Vermont’s five constitutional officers were sworn into office for the 2019-2020 biennium Thursday afternoon. After taking the oath, Republican Governor Phil Scott delivered an inaugural address outlining his priorities for his second term.
The new biennium in Montpelier followed tradition and pomp as legislators and state officers were sworn in this week. Members of Vermont’s House and Senate were sworn in on Wednesday.
Thursday, the chief Justice of the Vermont Supreme Court delivered the oath of office to the governor. “I do solemnly swear that I will faithfully execute the office of Governor.”
Vermont Chief Justice Paul Reiber: “for the state of Vermont.”
Scott: “for the state of Vermont. I do solemnly swear that I will support the Constitution of the state of Vermont and the Constitution of the United States.”
Reiber: “So help me God.”
Scott: “So help me God.”
Scott: “Thank you very much.”
Governor Scott then swore in the remaining constitutional officers: the State Auditor, Secretary of State, Treasurer, Attorney General.
Governor Scott then remained on the dais to deliver his inaugural address. But there was a brief interruption before he could begin as a man yelled and threw money from the balcony before being escorted out. “Without clean water and clean air, jobs and the economy don’t mean squat.”
Lieutenant Governor David Zuckerman: “The Chamber will please come to order.”
The last biennium was fraught with tension between the executive and legislative with an extended special session that led to the governor allowing the budget to go into effect without his signature.
On Thursday afternoon he called on the Legislature to work across the aisle for the good of Vermonters. “The courage to show a better path. Today more than ever it’s who America needs us to be. And to meet the challenges ahead to best serve Vermonters it’s who we have to be.”
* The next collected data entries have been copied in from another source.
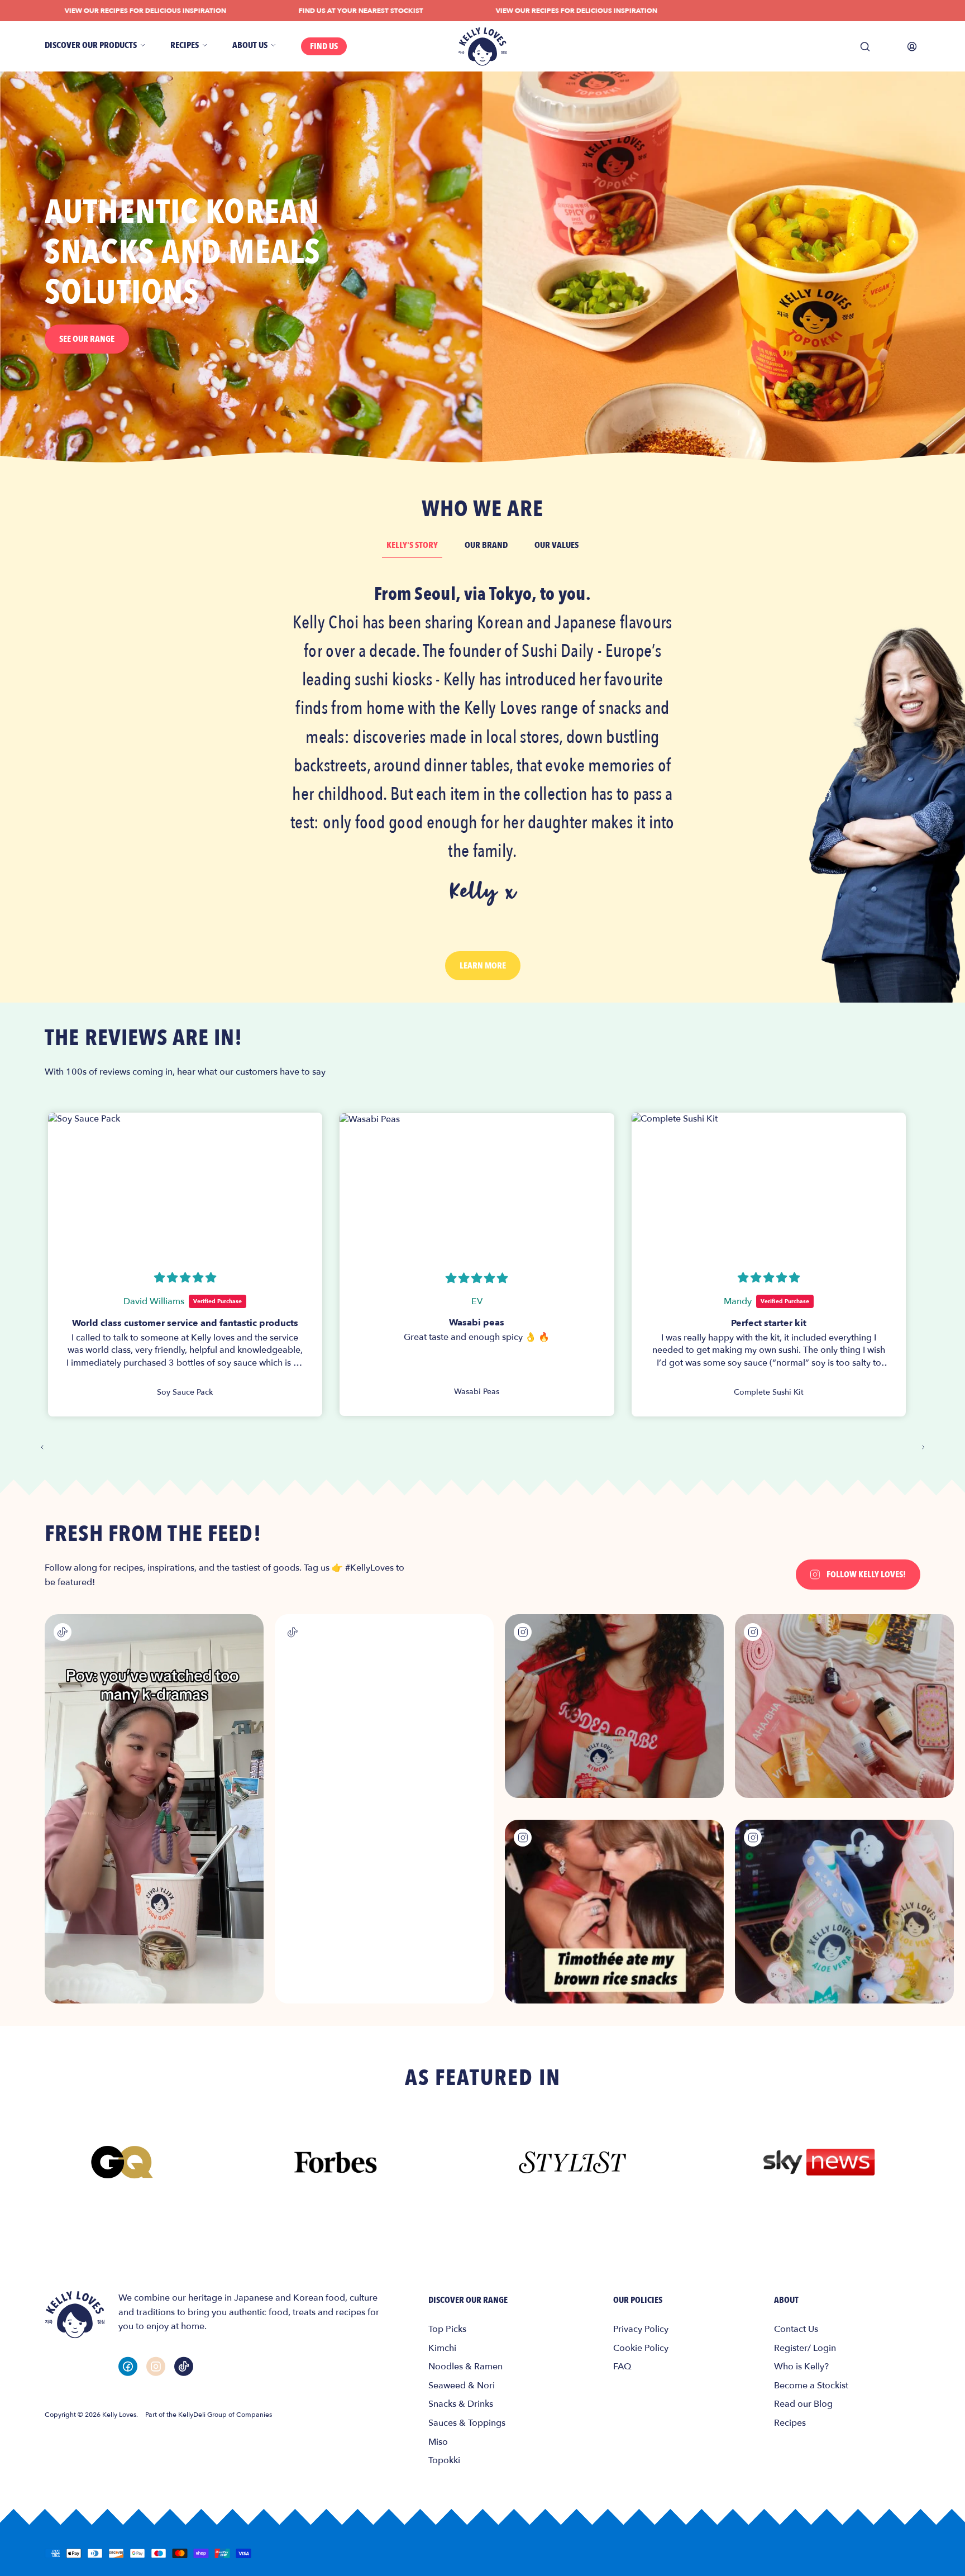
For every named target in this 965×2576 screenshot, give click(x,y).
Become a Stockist (811, 2385)
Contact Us (796, 2329)
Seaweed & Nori (461, 2385)
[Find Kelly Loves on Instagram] (155, 2366)
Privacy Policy (640, 2329)
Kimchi (442, 2348)
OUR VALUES (556, 545)
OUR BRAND (486, 545)
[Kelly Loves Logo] (482, 46)
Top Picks (447, 2329)
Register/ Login (805, 2348)
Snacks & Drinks (460, 2404)
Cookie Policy (640, 2348)
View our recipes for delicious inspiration (509, 10)
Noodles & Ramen (465, 2366)
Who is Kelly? (801, 2366)
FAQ (622, 2366)
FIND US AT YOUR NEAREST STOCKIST (293, 10)
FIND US (324, 46)
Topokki (444, 2460)
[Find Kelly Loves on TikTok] (183, 2366)
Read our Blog (803, 2404)
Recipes (790, 2423)
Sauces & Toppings (466, 2423)
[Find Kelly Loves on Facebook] (127, 2366)
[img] (185, 1278)
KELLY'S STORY (412, 545)
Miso (438, 2442)
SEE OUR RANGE (86, 339)
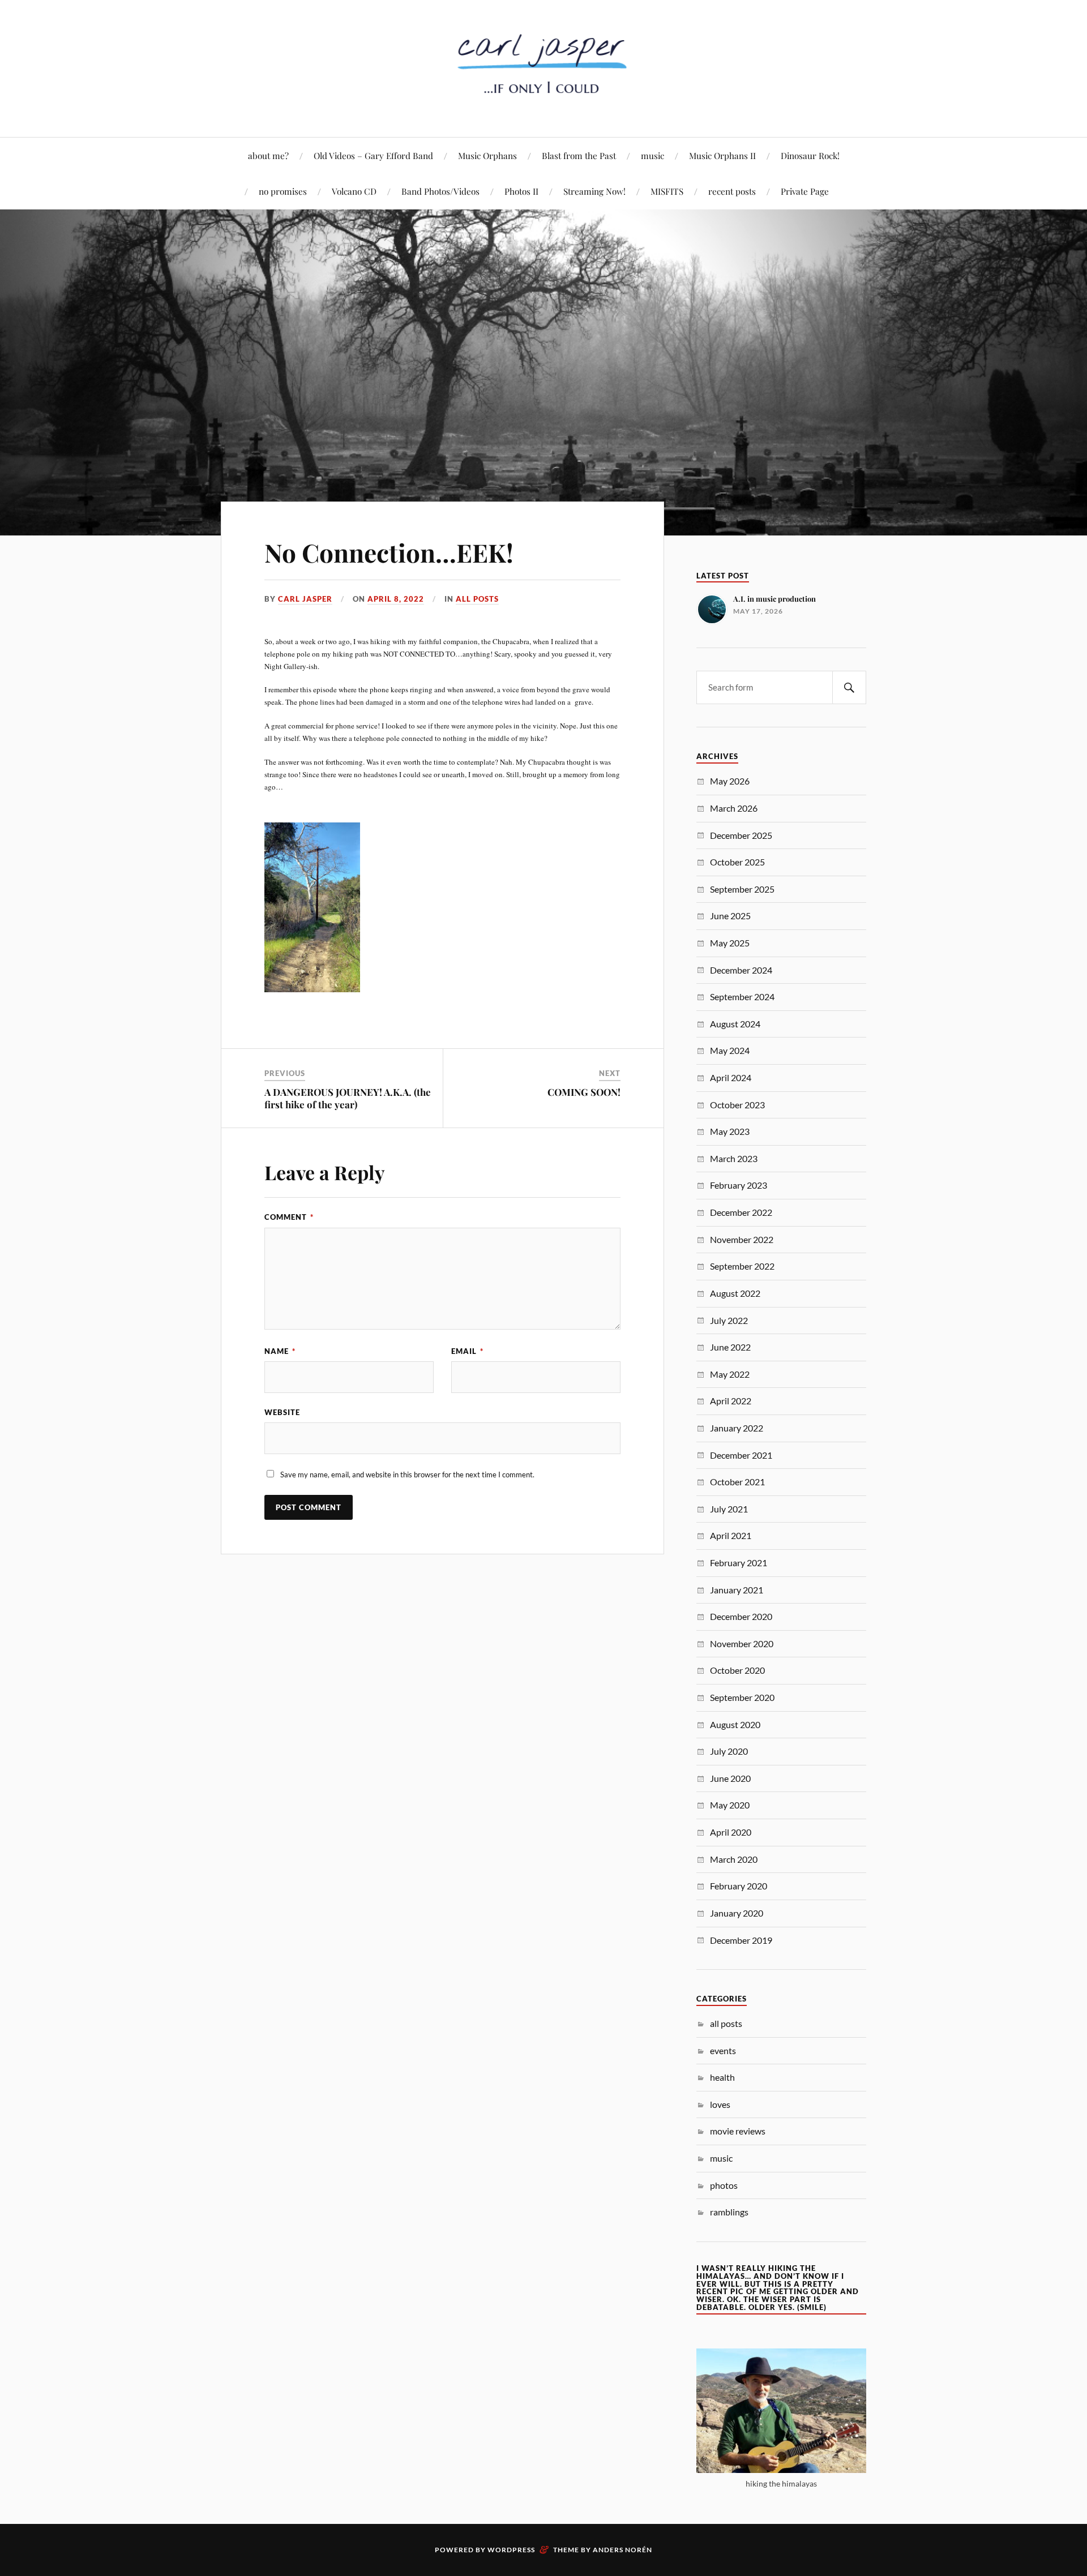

Scott’s address outlined familiar issues including the state’s stagnant population and the need to recruit new residents. “Our stagnant population is threatening every service we deliver, every program we administer and every investment we hope to make. Without a different approach or a major change in circumstances our current revenues won’t support our obligations, our wants or even our needs. On the campaign trail a Burlington business owner told me we don’t need more taxes, we need more taxpayers.”
Scott pressed for reforms to the state education system and cautioned legislators to keep the state affordable. “Collectively we have a lot of good ideas so let’s act on them together. Let’s support policies and make investments that will work without digging further into the pockets of Vermonters. Because to build the future that we want for our kids and their kids we must ensure Vermont’s affordable.”
Scott called for all sides to put aside differences and work together, something Democratic House Speaker Mitzi Johnson also said during her opening speech on Wednesday. “I hope you will join me this session to embrace civility, inclusivity, and respect. We have an incredible opportunity in the next two years and I am asking each of you to ensure that all dissenting voices are heard and that we are working together.”